The data used in this study were collected in a controlled environment, and subjects were instructed to follow a predefined circuit for each activity. This may not fully capture the complexity and unpredictability of real-world scenarios. Additionally, our models are validated on a limited dataset, which may restrict the generalizability of our findings. Future research should collect and incorporate more diverse real-world data to enhance the model’s robustness and applicability. Furthermore, implementing and testing our models in real-time control of a powered prosthetic leg is crucial for practical application. This preliminary study emphasizes model development and offline validation, motivating further development of suitable hardware for on-board testing. Future work will extend to online validation with prosthetic device data to assess performance and inference time in real-world scenarios.

VI. Conclusions

This study underscores the potential of transfer learning to enhance the accuracy of prosthesis user intent predictions, particularly with limited data from amputee subjects. By developing pre-trained CNN models using TF and/or AB datasets, we achieved enhanced model performance with substantially less amputee subject-specific data needed for fine-tuning using transfer learning, outperforming the accuracy of retraining the CNN models with the same dataset. Moreover, we identify optimal sensor configurations, endorsing a combination of a thigh inertial measurement unit and a load cell as the most effective setup. Consequently, this work is a cornerstone in leveraging AB datasets through transfer learning to facilitate more precise and individualized solutions for individuals with lower limb amputations.

Acknowledgments

The authors thank Levi Hargrove and Annie Simon for sharing the TF data used in this study.

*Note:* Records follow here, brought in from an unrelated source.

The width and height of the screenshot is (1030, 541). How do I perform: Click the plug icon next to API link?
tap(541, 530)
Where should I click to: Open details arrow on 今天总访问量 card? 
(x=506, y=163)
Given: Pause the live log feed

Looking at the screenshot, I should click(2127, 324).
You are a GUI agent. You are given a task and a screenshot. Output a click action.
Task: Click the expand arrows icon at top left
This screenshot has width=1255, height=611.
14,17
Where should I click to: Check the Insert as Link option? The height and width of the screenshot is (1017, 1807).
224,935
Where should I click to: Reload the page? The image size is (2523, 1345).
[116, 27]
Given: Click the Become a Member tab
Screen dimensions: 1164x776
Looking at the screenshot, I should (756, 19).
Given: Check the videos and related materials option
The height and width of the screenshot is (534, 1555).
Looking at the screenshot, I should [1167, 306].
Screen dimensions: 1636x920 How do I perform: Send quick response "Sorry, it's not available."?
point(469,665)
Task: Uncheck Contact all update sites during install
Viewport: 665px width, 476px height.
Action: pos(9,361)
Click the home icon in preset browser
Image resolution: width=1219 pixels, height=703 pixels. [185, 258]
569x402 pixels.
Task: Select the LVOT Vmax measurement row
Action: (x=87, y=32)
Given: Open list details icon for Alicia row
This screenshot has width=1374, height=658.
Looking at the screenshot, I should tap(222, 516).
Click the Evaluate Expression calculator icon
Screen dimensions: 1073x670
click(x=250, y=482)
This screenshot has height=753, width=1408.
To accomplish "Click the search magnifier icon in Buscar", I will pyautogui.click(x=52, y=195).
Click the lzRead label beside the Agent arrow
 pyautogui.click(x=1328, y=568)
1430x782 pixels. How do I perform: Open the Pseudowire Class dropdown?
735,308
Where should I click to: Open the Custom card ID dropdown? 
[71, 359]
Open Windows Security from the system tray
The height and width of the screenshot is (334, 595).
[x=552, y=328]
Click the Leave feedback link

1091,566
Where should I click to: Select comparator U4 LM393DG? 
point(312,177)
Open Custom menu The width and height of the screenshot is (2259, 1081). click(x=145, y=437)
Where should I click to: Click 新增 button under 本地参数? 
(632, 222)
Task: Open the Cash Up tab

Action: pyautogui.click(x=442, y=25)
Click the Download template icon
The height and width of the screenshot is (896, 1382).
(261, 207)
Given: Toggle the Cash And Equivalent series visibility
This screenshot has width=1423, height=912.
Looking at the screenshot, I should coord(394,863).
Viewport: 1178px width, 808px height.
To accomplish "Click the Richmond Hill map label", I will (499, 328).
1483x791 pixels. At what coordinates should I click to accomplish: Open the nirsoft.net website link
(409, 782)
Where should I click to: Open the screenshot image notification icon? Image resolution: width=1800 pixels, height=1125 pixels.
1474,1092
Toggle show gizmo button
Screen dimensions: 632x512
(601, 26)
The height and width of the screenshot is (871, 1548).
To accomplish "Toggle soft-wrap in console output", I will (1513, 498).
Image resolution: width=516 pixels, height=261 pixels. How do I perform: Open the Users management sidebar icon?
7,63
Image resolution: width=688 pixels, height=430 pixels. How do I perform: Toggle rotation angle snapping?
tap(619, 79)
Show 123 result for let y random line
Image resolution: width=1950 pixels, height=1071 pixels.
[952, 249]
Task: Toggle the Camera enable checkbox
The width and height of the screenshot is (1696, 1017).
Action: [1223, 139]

Funding for D. Le was provided by the Vingroup Science and Technology Scholarship Program. Funding for S. Cheng and R. Gregg was provided by the National Institute of Child Health & Human Development of the NIH under Award Number R01HD094772. Funding for M. Ghaffari was provided by NSF Award No. 2118818. The content is solely the responsibility of the authors and does not necessarily represent the official views of the NIH or NSF.